15Mr. Welsh’s children also wrote letters in support of their father. His son describes his father as “the foundation that keeps us standing.” He explains that everything that the family has is because his father has “worked tirelessly, sacrificed his own comfort and carried the full weight of our family on his shoulders.” His son explains that the family depends on their father financially, emotionally and spiritually. The prospect of losing his father’s presence “brings fear and uncertainty into [their] lives” and without Mr. Welsh, “our entire support system changes. Mr. Welsh’s daughter knows her father as “steady, hard-working, supportive, and dependable.” He is someone who goes out of his way to support friends, relatives, and others without expecting anything in return.
3. Parties’ positions
3.1. Crown’s position
16The Crown argues that a sentence of 10 years’ imprisonment is appropriate.
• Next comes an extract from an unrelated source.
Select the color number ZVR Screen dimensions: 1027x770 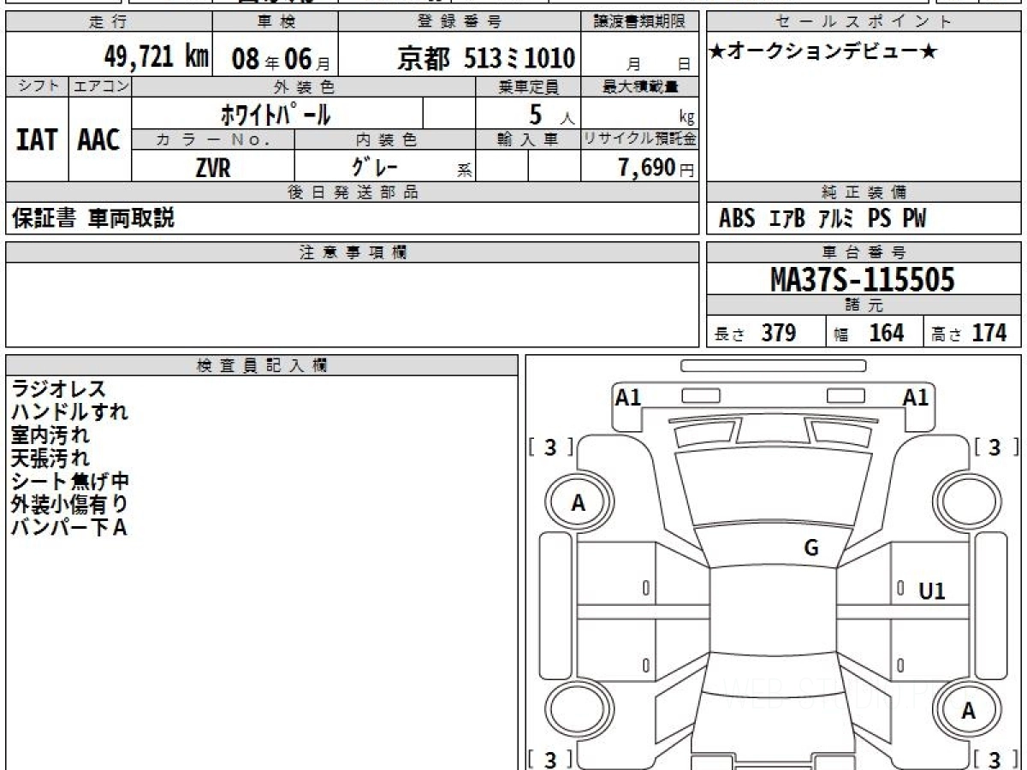point(213,169)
The Crown begins with the proposition that importing cocaine is a very serious offence, because cocaine is not indigenous to Canada and cocaine trafficking is a crime that begets violence. Crown counsel observes that the long-established sentencing range for couriers – the lowest level importers – for multi-kilogram cocaine importing is six to eight years. The Crown highlights the seriousness of the offence and the breach of trust involved. The Crown submits that Mr. Welsh’s status as a “corrupt insider” who abused his access to secure areas of the airport increases the sentencing range here. The Crown reasons that if a mere courier receives six to eight years, then Mr. Welsh,
as someone whose multi-kilogram importation involved a breach of trust, deserves a higher sentence. In making this submission, the Crown relies heavily on Code J.’s decision in R. v Duncan et. al., 2016 ONSC 1319. The Crown disagrees with the defence submission that there is a connection between Mr. Welsh’s crime and his experience of anti-Black racism. The Crown contends that Mr. Welsh’s background does not provide an explanation why he committed this offence.
3.2. Defence position
17The defence asks the court to impose a conditional sentence. The defence submits that if the court finds that the sentencing range here extends downwards to two years, the court should impose a conditional sentence of imprisonment. The defence submits that Mr. Welsh is not a danger to society and that Mr. Welsh’s difficult life circumstances and other mitigating factors justify a conditional sentence. The defence says that a jail sentence will separate Mr. Welsh from his children and will negatively impact them financially and emotionally. Alternatively, the defence submits that, if the court does not consider the range low enough to impose a conditional sentence, the court should consider a sentence in the range of six to seven years instead. The defence also submits that there is a connection between anti-Black racism and Mr. Welsh’s commission of these offences, and that this should be considered a mitigating factor.
4. Analysis
18Before getting to the reasons explaining the sentence I plan to impose, I start with some observations about the exercise of sentencing a sympathetic offender for a drug offence.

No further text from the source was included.